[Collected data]

↓↓↓

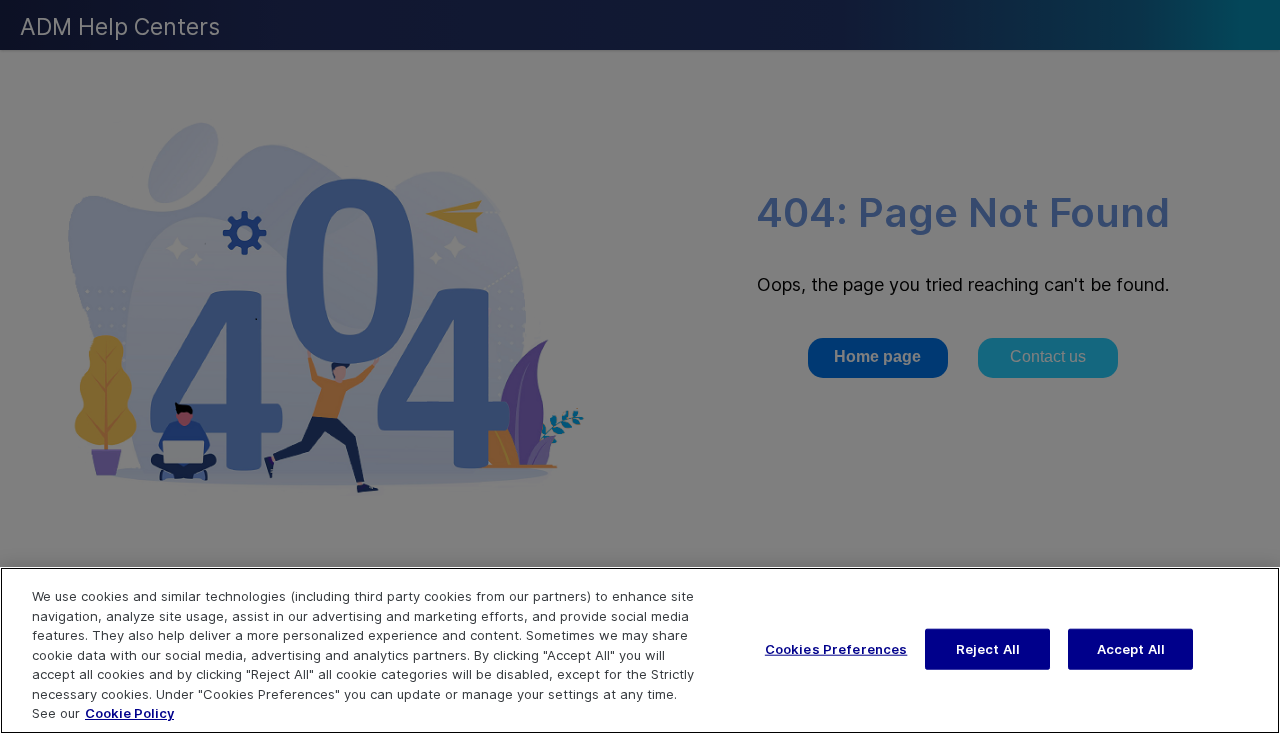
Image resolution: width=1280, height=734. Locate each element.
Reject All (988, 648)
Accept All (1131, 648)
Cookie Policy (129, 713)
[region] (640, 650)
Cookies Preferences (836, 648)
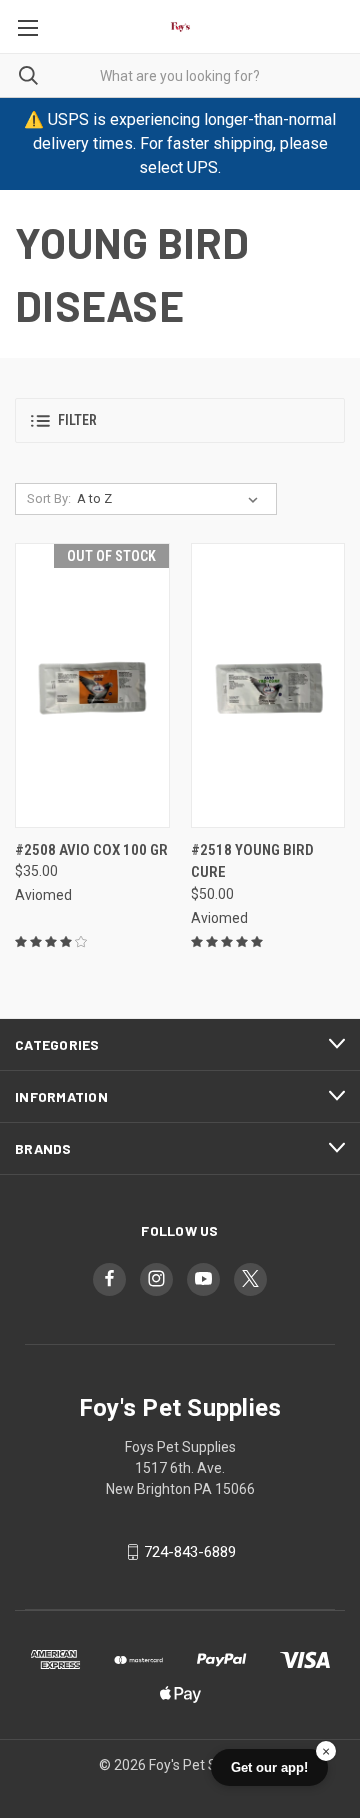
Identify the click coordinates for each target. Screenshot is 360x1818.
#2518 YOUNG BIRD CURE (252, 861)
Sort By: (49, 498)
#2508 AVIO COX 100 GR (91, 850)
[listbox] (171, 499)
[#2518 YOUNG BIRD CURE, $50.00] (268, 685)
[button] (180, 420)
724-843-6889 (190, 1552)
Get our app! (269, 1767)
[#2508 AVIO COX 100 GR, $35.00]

↑↑↑
↓↓↓

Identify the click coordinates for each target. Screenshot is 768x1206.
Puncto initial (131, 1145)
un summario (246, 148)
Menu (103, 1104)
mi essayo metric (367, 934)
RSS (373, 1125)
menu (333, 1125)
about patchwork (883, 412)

↑↑↑

**ASSIGNED TASK**
When copying from the data above, print only the lines from the line containing "Reject All (988, 648)" to the line containing "[#2508 AVIO COX 100 GR, $35.00]", exactly, and leave the pictures out.

**RESPONSE TO THE EXERCISE**
Reject All (988, 648)
Accept All (1131, 648)
Cookie Policy (129, 713)
[region] (640, 650)
Cookies Preferences (836, 648)
Identify the click coordinates for each target. Screenshot is 360x1818.
#2518 YOUNG BIRD CURE (252, 861)
Sort By: (49, 498)
#2508 AVIO COX 100 GR (91, 850)
[listbox] (171, 499)
[#2518 YOUNG BIRD CURE, $50.00] (268, 685)
[button] (180, 420)
724-843-6889 (190, 1552)
Get our app! (269, 1767)
[#2508 AVIO COX 100 GR, $35.00]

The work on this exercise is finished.